Deciding what to do with our money is an often tricky minefield, particularly when we are not well-versed at handling our finances. We discuss the important points that will help you decide if saving or investing is the best course of action for you, depending on your personal situation and financial goals.
The difference between saving and investing
Saving our money means putting some of it aside, with the aim of accumulating it to spend on something specific, like a deposit on a house, a big holiday, or for everyday emergencies, such as broken washing machines. This normally means you’ll be putting your money into a saving account, where it won’t be at risk and you can earn interest on it.
Investing, on the other hand, is where you use your money to try to make a profit, by putting it into things that you think will increase in value. There are plenty of places to invest, such as stocks, shares, funds, property, art or gold.

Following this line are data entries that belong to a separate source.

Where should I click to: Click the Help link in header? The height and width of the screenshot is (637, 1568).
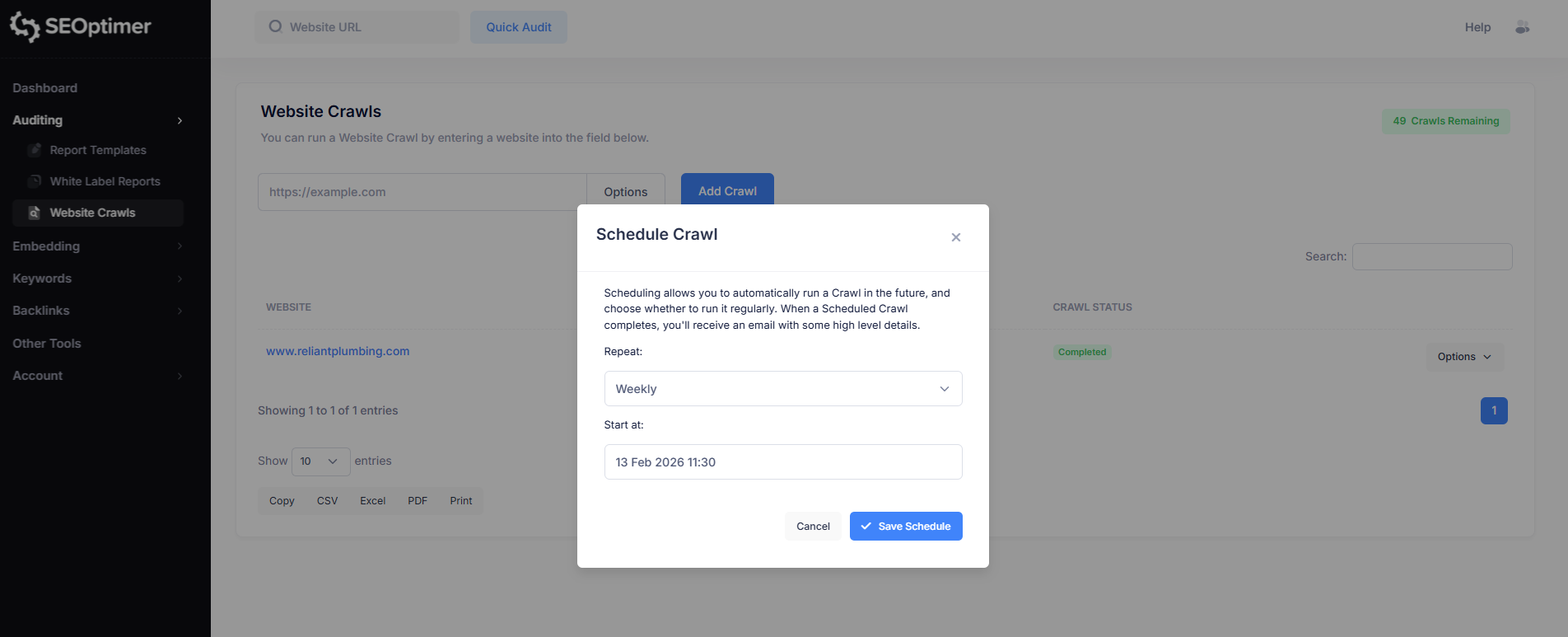[1477, 27]
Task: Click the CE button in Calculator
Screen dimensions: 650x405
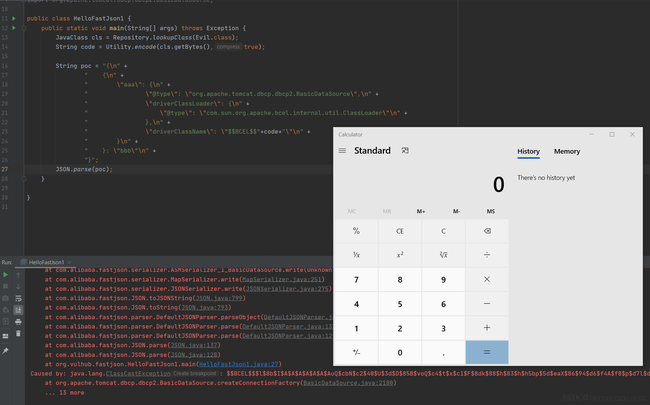Action: point(400,230)
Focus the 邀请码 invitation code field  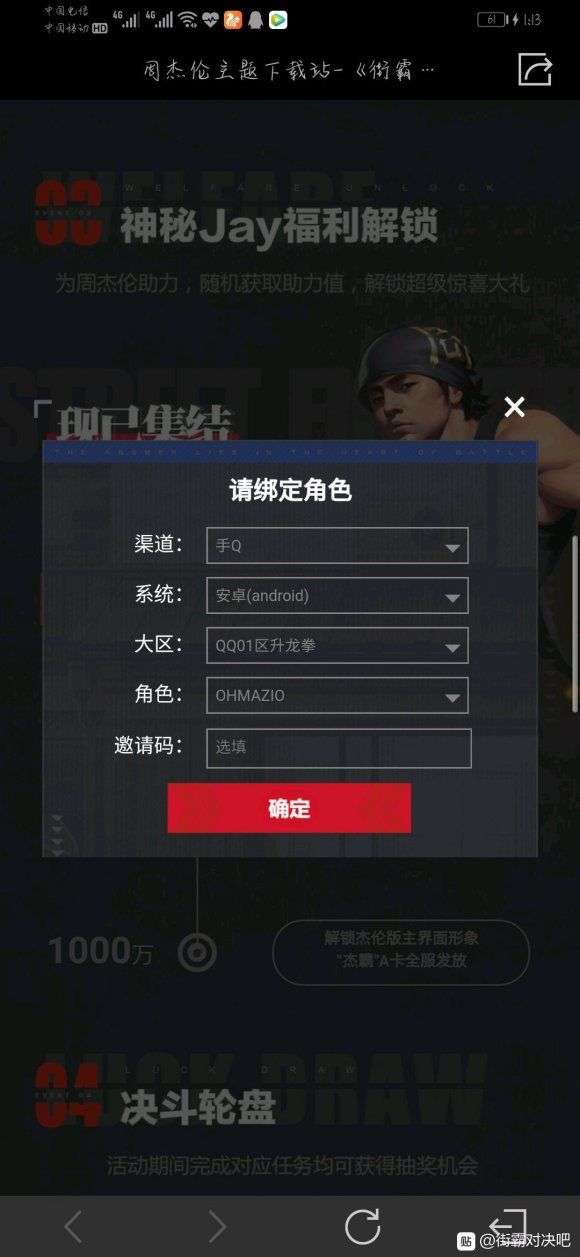339,748
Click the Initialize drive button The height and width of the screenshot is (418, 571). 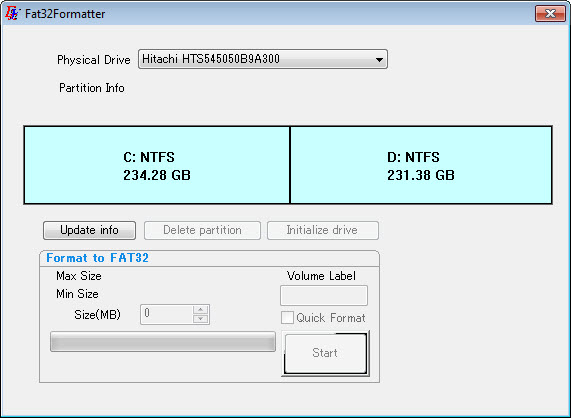(x=323, y=230)
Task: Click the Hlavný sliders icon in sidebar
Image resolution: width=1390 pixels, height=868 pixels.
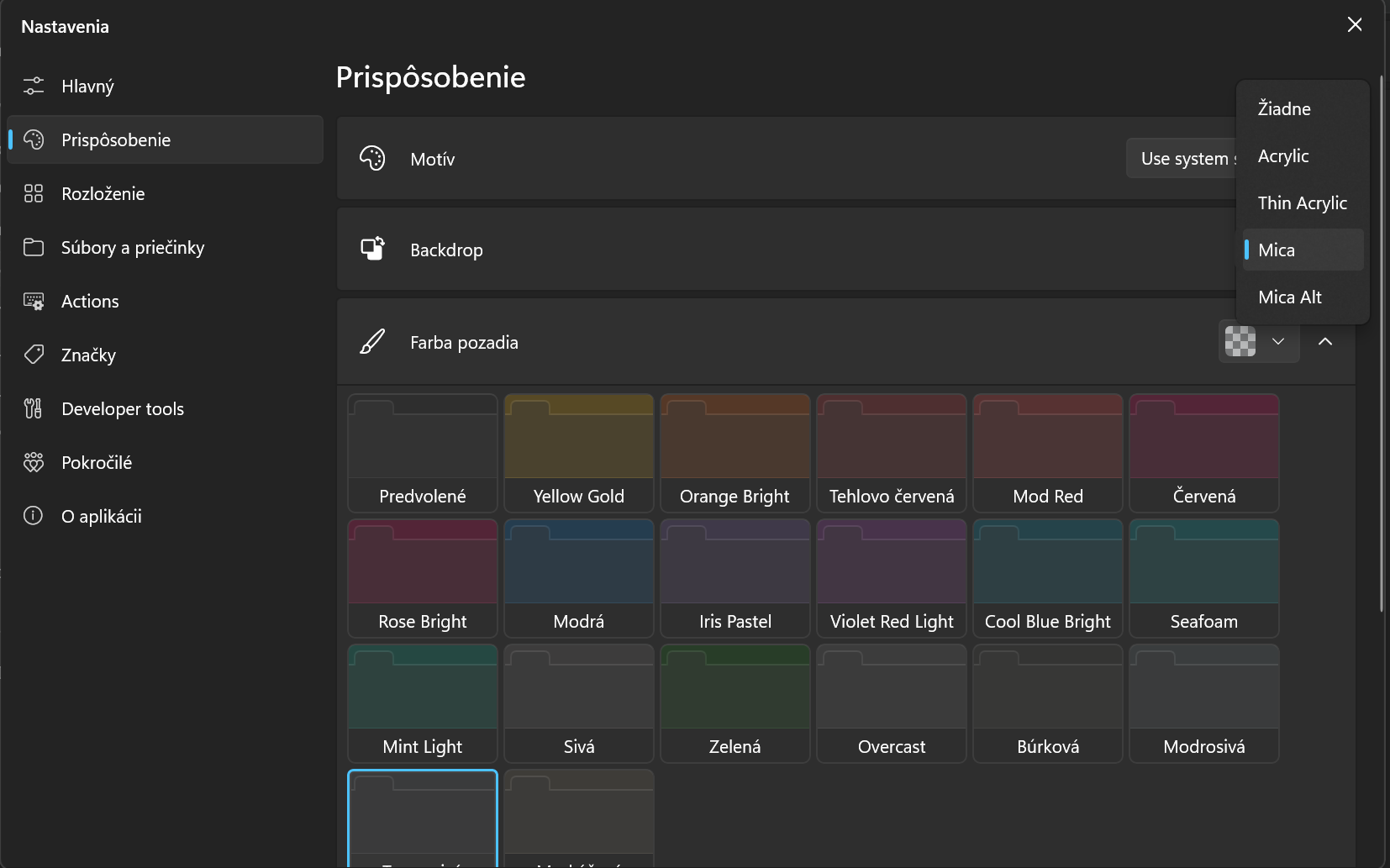Action: tap(34, 86)
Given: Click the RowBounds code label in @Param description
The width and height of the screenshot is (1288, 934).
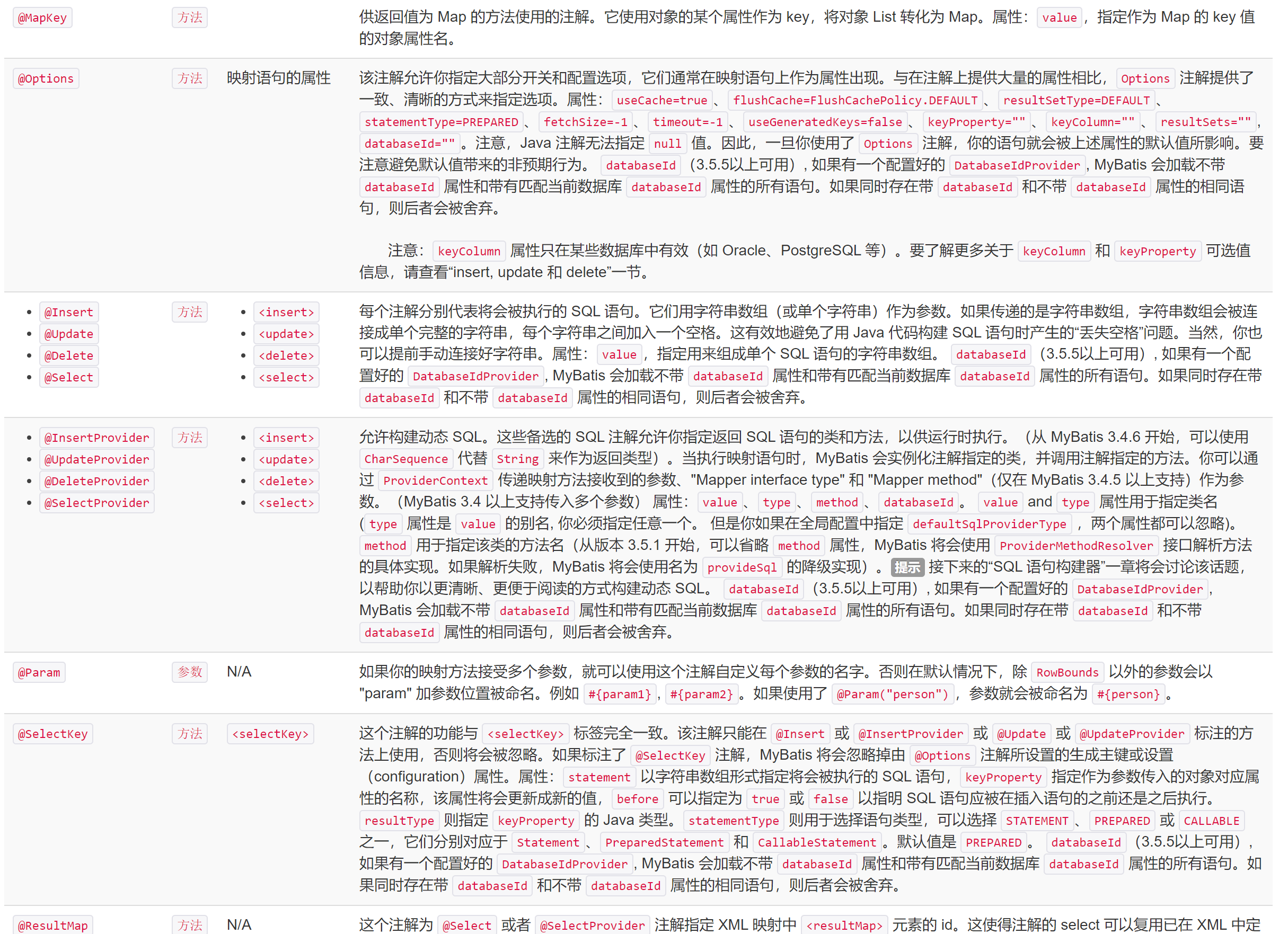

Unlike saving, investing involves risk,since there is never any guarantee that you’ll get your initial investment back, nor make a financial profit. That being said, you can certainly grow your wealth by choosing the right investments and being sensible, by setting a practical risk appetite and diversifying your assets.
Saving is vital
Everyone should be trying their best to save at least some of their money each month towards an emergency fund – that is, a separate account which is specifically set aside for unforeseen situations that would require swift access to finances, like the loss of a job or a major home repair. As a general rule of thumb, you should have three months’ worth of living expenses in the emergency fund. That way, you’ll always have some financial security in the case of a sudden event.
Once you’ve sorted your emergency fund, you should aim to save around 10% of your income each month, if you can afford to.Having a personal budget planner will really help you to sensibly manage your finances and you can easily see where to make spending cuts after your essential outgoings are budgeted for.
The only time where it would not be appropriate to save is where there are very important things that require money first-and-foremost, like paying off debts.
Only invest when you’re ready
With regards to investing, the key point to make is that you should only do so when you are financially stable and have all your major debts under control. Next, you should set a realistic risk appetite,which will help you determine the risk you are willing to tolerate as an investor. This is essential, as all investments are risky, and means you are less likely to bite off more than you can chew, particularly as a beginner investor.
If you are unsure of where to start, a financial advisor or independent investment research company can help you decide where to invest.
Above all, saving money should be your key priority before investing, simply because it is your savings that will give you the initial wealth you need to kick-start your investment portfolio. As such, only after you’ve covered all your essential expenses, as well as anything big you need to plan for, like a house or wedding, would it be wise to consider investing.